She turned to Ethel and muttered something about being waked from her first sleep and her head was something chronic. Her looks confirmed the suspicion that she was on a drinking bout.

The voice outside suggested that someone else had been on a drinking bout. Bram drank above average always, but I had never seen him drunk. Was this the first time? Nor had I ever seen his temper at its worst. He had reason to be angry after receiving the letter. His life was in ruins.

Now the banging began again. It sounded much heavier as if this time instead of wood he had found a rock or a piece of stone. Mrs Bluett put her hands to her ears and retreated unsteadily into the kitchen.

Fetch said in my ear, ‘Farmer Eames will hear this! Surely he'll come over to see what is amiss.'

‘Bring a lamp,' I said. ‘It must be nearly dark outside.'

The door was shaking and rattling with the assault on it. It was of good oak, but would not withstand this for ever.
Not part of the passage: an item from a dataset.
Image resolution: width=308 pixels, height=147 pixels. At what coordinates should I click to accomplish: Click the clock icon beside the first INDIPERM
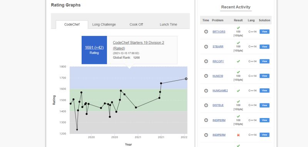pyautogui.click(x=206, y=120)
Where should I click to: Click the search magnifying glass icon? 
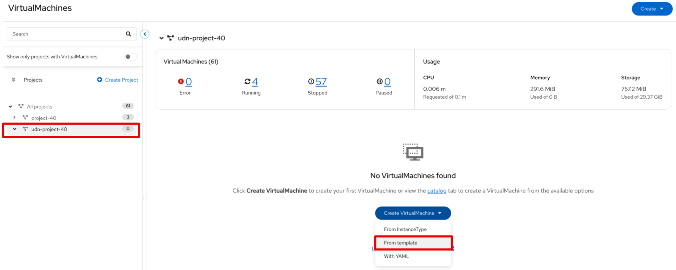[128, 34]
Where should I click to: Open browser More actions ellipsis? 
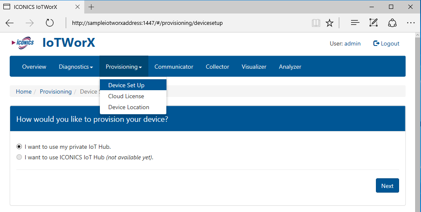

Then it all suddenly ceased. Fetch brought a light from the kitchen. I wondered if, as Cannon feared, the wild man outside would transfer his assault to one of the shuttered windows.

Then a quiet voice said, ‘Emma.'

He must have been speaking through the keyhole, for it sounded so terribly close, so intimate.

‘I know you're there because your little kitten has come out to greet me. He's not afraid of me, are you, Mousie? Kiddy, kiddy, kiddy, what a fine little kiddy.'

I looked wildly around. Glances flew between us. No one spoke. Then Ethel whispered: ‘ She went out about 'alf an hour gone.'

I choked and said nothing.

Then Bram went on: ‘ I know you're there now, Emma, because you can't bear to part with your little baby, and if you had gone away you would have taken her with you.'

I gripped the back of a chair for support.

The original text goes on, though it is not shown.